Not enough, according to Sourani.
“Wars are between armies,” he said. “Civilians must be avoided.”
Sourani listed family after family killed in Israeli strikes.
“Is Hamas the Shorouk Tower, the Hanadi Tower, the Jala Tower?” he asked angrily, naming commercial and residential tower blocks reduced to piles of smoking rubble because Israel claimed they housed Hamas bases.
“What have the water pipelines to do with Hamas? What has the electricity, the sewerage system, to do with Hamas?” he said, referring to infrastructure impacted in the conflict.
To those who argue Israel has the right to self-defense against Hamas rockets, the lawyer points to a power imbalance: One side has fighter jets, while the other side is a population under blockade.
“Gaza is the largest open-air prison,” said Sourani. “They want to send us to the Stone Age.”
Sourani said that when he spent three years in Israeli jails, he used “every minute” to study Hebrew and humanitarian law.

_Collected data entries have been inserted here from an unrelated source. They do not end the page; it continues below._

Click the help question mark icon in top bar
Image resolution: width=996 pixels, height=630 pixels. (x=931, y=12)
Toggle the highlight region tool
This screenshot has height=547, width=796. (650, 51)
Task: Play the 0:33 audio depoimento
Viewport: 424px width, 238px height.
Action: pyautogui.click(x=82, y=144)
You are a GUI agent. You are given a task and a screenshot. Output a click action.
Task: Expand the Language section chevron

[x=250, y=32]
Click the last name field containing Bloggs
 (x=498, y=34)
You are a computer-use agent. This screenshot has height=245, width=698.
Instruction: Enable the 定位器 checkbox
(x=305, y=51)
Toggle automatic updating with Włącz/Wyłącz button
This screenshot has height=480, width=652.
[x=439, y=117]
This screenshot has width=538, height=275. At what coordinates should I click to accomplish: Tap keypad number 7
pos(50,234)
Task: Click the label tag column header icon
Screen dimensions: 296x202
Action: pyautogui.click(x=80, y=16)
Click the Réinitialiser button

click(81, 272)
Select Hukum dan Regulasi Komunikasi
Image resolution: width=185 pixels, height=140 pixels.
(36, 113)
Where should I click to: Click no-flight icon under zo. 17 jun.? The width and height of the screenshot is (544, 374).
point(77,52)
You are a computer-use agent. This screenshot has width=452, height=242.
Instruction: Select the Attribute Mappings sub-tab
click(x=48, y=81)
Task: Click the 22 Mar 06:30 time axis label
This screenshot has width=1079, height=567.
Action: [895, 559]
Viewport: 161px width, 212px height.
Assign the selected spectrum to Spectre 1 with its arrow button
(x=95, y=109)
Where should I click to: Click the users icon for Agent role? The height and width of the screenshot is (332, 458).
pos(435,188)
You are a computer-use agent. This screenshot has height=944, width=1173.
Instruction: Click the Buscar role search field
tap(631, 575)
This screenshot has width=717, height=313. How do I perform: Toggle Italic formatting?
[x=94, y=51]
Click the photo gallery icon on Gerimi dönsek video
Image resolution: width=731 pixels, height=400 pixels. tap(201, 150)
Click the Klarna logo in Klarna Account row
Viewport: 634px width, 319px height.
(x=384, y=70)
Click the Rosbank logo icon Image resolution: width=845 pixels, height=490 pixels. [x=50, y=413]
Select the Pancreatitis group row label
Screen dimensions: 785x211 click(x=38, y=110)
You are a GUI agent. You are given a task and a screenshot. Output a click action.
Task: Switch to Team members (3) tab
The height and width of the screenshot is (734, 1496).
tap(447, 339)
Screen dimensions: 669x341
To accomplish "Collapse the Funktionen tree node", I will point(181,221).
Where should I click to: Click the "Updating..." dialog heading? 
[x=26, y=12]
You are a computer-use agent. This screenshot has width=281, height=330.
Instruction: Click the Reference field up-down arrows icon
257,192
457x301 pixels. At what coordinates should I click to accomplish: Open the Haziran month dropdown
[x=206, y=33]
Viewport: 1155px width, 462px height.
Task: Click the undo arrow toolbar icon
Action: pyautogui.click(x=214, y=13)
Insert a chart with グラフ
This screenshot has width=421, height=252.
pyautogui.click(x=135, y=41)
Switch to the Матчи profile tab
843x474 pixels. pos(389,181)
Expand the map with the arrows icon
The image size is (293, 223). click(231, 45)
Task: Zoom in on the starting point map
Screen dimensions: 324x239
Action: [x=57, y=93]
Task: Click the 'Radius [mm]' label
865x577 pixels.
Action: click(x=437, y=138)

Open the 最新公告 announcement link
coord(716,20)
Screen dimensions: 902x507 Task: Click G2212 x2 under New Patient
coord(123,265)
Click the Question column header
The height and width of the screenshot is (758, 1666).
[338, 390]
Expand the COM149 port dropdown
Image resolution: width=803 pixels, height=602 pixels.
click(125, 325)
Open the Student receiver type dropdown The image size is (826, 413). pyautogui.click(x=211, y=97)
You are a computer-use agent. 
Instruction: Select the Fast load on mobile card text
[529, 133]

“I have lived my whole life under occupation. No one can say that the Israeli occupation is just,” he said.
In his book-lined office sits a bust of Robert F. Kennedy — a human rights award in memory of the late US senator’s belief that individual moral courage can overcome injustice.
Sourani, who received the award in 1991 along with Israeli lawyer Avigdor Feldman, is proud of the honor — but said he was disappointed that Joe Biden, then US vice president, had also received it in 2016.
“We want people who defend what Robert Kennedy said — justice for all,” he said, criticizing Biden over his insistence on Israel’s right to self-defense.
“We don’t want to see anything more than the rule of law, justice and dignity for the victims we represent,” he said.
“We have no personal wish for revenge, but I think Palestinians are entitled to justice and dignity.”